After running the kubectl apply command(step 4 above) check your local tmp folder where you will find the automated storage mapped to your local host disk, notice that those folders will be deleted when you shutdown the Kind cluster but they will persist over pod restarts of Kafka and zookeeper.

Connecting a Kafka client

I decided to add this section because I commonly see developers struggling to connect their Kafka clients from the IDE or local dev machine to a local Kafka running on docker, docker-compose or kubernetes, mostly because the client gives an error that it can't find host kafka when running.

There are many ways to solve that I will explain a few ways here.

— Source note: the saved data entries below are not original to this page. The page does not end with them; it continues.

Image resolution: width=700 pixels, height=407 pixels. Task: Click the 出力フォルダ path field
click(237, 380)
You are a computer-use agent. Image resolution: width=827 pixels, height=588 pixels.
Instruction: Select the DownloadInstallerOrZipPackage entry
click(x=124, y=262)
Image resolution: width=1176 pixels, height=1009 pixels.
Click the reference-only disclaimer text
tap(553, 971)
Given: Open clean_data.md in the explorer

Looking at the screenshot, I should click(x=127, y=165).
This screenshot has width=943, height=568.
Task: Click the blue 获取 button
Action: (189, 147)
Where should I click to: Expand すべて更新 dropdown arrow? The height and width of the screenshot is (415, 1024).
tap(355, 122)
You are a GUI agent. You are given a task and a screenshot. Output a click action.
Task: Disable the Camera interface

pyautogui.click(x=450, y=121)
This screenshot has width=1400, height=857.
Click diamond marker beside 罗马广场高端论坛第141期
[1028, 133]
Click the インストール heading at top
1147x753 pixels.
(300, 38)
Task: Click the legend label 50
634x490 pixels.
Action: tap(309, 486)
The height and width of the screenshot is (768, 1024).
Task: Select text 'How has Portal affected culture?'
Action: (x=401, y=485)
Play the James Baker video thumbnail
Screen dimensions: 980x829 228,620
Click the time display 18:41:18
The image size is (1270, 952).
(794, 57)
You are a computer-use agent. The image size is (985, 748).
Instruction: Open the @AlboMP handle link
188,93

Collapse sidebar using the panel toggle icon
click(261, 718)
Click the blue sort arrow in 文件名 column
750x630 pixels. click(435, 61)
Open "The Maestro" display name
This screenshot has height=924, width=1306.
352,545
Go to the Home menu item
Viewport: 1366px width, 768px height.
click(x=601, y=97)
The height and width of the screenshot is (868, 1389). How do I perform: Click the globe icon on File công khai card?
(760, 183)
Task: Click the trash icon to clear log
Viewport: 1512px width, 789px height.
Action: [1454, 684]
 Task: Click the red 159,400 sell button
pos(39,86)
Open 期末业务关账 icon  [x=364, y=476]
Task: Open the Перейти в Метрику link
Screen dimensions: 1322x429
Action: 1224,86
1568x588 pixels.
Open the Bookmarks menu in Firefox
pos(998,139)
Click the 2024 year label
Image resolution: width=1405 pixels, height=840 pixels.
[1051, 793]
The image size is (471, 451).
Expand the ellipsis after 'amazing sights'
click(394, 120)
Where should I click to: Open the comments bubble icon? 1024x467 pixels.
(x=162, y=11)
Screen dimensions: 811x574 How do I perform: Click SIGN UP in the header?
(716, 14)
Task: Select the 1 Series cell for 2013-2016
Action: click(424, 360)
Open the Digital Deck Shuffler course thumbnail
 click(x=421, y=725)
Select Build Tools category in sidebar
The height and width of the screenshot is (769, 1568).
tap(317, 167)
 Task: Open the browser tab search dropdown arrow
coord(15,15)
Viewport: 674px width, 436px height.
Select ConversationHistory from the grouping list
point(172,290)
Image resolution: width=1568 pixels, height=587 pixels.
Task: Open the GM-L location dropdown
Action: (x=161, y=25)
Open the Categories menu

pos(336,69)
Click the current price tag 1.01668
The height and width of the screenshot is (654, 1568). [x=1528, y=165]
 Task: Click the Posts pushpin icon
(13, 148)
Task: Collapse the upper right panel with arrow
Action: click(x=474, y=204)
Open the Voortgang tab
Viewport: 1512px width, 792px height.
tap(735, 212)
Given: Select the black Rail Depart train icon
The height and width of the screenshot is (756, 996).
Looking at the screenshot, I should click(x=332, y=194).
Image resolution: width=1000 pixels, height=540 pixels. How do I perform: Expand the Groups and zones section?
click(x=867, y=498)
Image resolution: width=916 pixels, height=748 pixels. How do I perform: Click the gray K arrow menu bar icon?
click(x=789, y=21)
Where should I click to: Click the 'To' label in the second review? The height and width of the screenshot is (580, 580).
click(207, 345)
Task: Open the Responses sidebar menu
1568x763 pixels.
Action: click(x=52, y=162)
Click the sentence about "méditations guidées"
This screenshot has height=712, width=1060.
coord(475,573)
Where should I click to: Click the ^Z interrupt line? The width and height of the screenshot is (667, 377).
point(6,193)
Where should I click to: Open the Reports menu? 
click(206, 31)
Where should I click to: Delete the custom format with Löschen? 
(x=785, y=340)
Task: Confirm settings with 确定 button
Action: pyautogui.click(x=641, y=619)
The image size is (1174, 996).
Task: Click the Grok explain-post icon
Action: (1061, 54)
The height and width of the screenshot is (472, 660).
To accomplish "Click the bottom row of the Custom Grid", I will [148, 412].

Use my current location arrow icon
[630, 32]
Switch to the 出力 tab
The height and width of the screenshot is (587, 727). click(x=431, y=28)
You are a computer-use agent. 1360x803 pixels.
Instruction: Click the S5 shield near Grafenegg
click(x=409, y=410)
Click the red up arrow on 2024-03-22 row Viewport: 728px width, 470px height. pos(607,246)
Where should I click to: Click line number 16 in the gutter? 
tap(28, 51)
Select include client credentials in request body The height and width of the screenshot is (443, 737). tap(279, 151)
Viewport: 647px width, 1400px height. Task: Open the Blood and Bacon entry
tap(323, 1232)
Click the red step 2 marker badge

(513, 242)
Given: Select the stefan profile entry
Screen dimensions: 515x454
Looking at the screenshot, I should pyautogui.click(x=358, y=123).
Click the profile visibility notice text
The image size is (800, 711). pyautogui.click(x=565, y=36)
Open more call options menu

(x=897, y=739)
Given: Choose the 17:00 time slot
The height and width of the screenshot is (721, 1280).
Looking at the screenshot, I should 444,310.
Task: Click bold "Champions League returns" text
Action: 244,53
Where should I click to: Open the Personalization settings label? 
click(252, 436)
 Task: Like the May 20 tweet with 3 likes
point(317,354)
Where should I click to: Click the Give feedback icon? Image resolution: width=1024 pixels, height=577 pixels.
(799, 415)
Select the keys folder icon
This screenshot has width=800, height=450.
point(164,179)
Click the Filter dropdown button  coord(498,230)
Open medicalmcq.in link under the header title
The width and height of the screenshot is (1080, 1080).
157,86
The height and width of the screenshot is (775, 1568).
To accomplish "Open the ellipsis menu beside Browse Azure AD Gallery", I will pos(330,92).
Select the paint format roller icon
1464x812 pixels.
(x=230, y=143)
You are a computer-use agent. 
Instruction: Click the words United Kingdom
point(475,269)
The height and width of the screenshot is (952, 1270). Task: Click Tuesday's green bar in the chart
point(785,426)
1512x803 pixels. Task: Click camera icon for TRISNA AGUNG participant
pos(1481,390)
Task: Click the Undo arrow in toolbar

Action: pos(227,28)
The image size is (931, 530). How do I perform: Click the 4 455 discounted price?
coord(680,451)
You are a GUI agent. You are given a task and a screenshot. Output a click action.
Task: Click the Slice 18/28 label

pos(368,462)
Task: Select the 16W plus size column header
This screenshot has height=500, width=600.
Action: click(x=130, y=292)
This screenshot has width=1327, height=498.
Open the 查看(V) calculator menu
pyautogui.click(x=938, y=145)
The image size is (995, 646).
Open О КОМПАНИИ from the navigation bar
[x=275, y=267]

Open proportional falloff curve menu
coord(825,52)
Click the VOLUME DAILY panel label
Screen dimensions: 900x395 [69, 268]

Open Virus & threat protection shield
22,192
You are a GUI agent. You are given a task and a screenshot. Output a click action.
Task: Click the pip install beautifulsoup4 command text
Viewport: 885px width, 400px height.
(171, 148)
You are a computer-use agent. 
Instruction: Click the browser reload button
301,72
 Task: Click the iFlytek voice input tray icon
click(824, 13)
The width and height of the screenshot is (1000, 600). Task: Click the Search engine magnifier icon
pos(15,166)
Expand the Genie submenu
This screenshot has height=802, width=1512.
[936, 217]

  1. The simplest way to do it is to add kafka and schema-registry to your /etc/hosts file in the host machine, so when the broker configures LISTENER_EXTERNAL://kafka:9092 which will be advertised to the kafka client the client will resolve kafka to localhost and it will just work. In some configurations you do the same with schema-registry. Some people don't like to do this so there are options.

  2. Change the configuration on your compose file or kubernetes kafka config file to LISTENER_EXTERNAL://localhost:9092, so now when in your local client you specify kafka broker address to localhost:9092 it will just work as it will match the advertised address the client received from the broker. The downside of doing this is that if you decide to package your application to run locally in a container inside the docker-compose or kubernetes network the call will fail as localhost will then point to the application container / pod instead of kafka.

  3. When using Kubernetes use a tool like Telepresence to expose and route kubernetes ports.

  4. When using docker-compose you might leverage the docker internal address mappings as describe nicely in this article.

You can find a detailed explanation on why this happens in this Confluent blog post.

That's it, it's done, you have a functional local Kafka +
Schema Registry running on Kubernetes that you can reach from your application running on your developer machine or IDE.